When you are trying to lose or maintain weight, you need to keep an eye on calorie consumption. In order to lose weight, you need to consume fewer calories than you use up (e.g. via exercise). Doing so will cause your body to use its fat stores as a source of energy, to make up for the calorie deficit. If you want to maintain your current weight, you need to eat the same amount of calories as you use up. And to gain weight you need to eat more calories than you are using.
You can use the calorie calculator on this page to estimate the number of calories you should be eating. For example, a 40 year old lady who weighs 80 kg, is 155 cm tall and exercises 1 – 3 days a week would need to consume approximately 1936 calories to maintain her weight, 1549 calories to start losing weight and 1162 calories to lose weight fast.
So how many calories are there in a slice of pizza?
As mentioned at the beginning of this article, not all pizza is created the same. There are so many different varieties all with different toppings that the number of calories varies greatly.
However on average, a 1 slice serving (103 g) of a 14 inch pizza with a regular crust and cheese topping contains approximately 272 calories. It also contains 12 g of protein, 10 g of fat (4 g saturated) and 34 g carbohydrate (4 g sugar).

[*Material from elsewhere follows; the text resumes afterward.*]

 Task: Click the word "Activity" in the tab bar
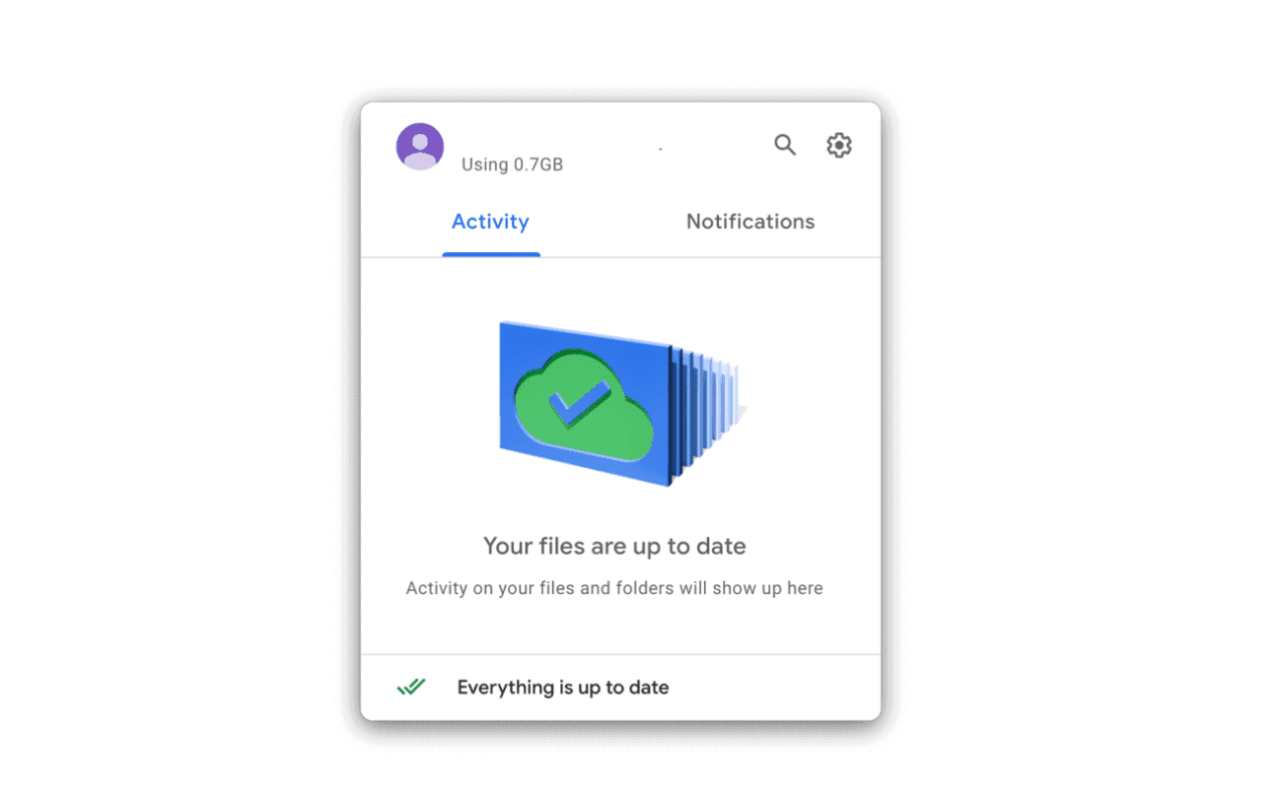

A whole 14 inch pizza on the other hand contains a whopping 2389 calories! So this means that if the lady in the example above were to eat a whole pizza for lunch 2 or 3 times a week, she would most likely exceed the number of calories she needs to maintain her current weight. She would therefore put on weight, most of which would be stored in the form of fat.
So does this mean she can’t enjoy pizza at all? Absolutely not! The key here, as with most things in life, is moderation. So long as she doesn’t overindulge and monitors her calorie consumption, she could perhaps enjoy 1 or 2 slices of pizza on a special day of the week.
How to make pizza healthier
Pizza doesn’t have to be a super fatty & calorie dense food, there are a number of different ways to make it much healthier.
- Choose your toppings wisely – the first thing you want to do is load up on vegetables and get rid of toppings such as pepperoni. 100 g of pepperoni has 494 calories, compared to just 17 calories in 100 g of zucchini. That’s a huge difference! Additionally, a recent study showed that the consumption of processed meat causes cancer. If you enjoy meat on your pizza use grilled chicken or seafood such as shrimp instead.
- Use whole-wheat flour for the crust – instead of using traditional white flour (364 calories / 100 g), opt for whole wheat flour instead (340 calories / 100 g). The difference in calories is not huge but whole wheat flour contains 4 times as much dietary fiber and slightly more protein than white flour. Both dietary fiber and protein help to fill you up faster which will lower your chances of overindulging. Whole wheat flour is also much richer in nutrients such as iron and magnesium.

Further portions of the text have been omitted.